- 6th Apr 2022
- 06:03 am
* Importing data file
use "/Users/**/Downloads/1590159615_gpa1.dta"
* Use describe function to explain all variables
describe
* Further Information regarding each variable can be obtained by codebook command
codebook
* Now we will make variable lcolGPA
gen lcolGPA = log(colGPA)
* Now we will make variable lage
gen lage = log(age)
* Average of GPA in high school
mean(hsGPA)
* Maximum age
summarize age
* SO maximum age is 30
* Multiple linear regression of required variables
regress lcolGPA lage hsGPA ACT male skipped
* As we can see the table in Results window that standard error of skipped is 0.0086627 and standard error of male is 0.019568
* Results shows that value if R square is 0.2355
* Number of observations are 141
* From output as we can see that 95% Confidence interval of male is (-0.0323534, 0.0450454)
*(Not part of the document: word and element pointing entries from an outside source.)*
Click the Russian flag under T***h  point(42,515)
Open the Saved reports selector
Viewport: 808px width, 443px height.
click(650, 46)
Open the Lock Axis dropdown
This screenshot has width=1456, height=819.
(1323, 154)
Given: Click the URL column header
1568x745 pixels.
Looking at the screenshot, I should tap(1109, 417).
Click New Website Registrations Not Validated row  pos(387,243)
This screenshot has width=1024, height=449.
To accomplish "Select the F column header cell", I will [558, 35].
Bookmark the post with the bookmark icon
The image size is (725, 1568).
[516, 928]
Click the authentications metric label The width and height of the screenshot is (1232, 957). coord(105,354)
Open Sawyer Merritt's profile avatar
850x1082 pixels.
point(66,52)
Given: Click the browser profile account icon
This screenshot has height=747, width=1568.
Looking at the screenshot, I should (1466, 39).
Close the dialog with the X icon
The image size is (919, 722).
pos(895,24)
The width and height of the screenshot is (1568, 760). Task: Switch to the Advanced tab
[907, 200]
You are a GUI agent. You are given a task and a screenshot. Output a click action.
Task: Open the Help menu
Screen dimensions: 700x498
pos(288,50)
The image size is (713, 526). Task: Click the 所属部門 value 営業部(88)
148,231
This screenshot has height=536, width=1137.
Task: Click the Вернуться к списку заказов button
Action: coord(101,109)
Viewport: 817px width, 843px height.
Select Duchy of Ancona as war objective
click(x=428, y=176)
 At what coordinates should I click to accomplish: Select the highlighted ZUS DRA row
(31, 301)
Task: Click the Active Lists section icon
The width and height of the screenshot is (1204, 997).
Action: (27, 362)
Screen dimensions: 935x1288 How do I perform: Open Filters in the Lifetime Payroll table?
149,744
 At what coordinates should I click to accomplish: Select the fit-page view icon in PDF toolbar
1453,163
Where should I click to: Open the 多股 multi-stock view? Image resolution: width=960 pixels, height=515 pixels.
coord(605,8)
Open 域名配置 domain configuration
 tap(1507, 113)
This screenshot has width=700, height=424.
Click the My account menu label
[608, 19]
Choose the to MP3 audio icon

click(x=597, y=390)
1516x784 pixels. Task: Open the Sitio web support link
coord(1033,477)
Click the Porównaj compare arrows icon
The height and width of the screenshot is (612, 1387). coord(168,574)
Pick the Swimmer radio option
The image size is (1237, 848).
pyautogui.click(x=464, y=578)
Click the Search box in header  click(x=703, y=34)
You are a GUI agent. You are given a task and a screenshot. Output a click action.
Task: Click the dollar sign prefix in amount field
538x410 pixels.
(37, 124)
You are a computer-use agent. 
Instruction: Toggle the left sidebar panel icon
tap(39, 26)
* Here we need to find that which variables are significant at 1% level of significance.
* So the decision rule will be that if p value corresponding to a variable is less than 0.01 then it is significant at 1% level of significance otherwise not.
* From the table we can see that p value corresponding to only hsGPA is less than 0.01 . So only hsGPA variable is significant at 1% level of significance.
* Similarly here if p value corresponding to a variable is less than 0.2 then it implies that that variable is significant at 20% level of significant.
* So variable hsGPA and skipped are the only variables that are significant at alpha = 20% level of significance.
* So based on this model we can see that model is poor and we can further improve this model by removing insignificant variables and adding more imortant variables. Here we have learned how to manipulate data and run multiple linear regression in STATA.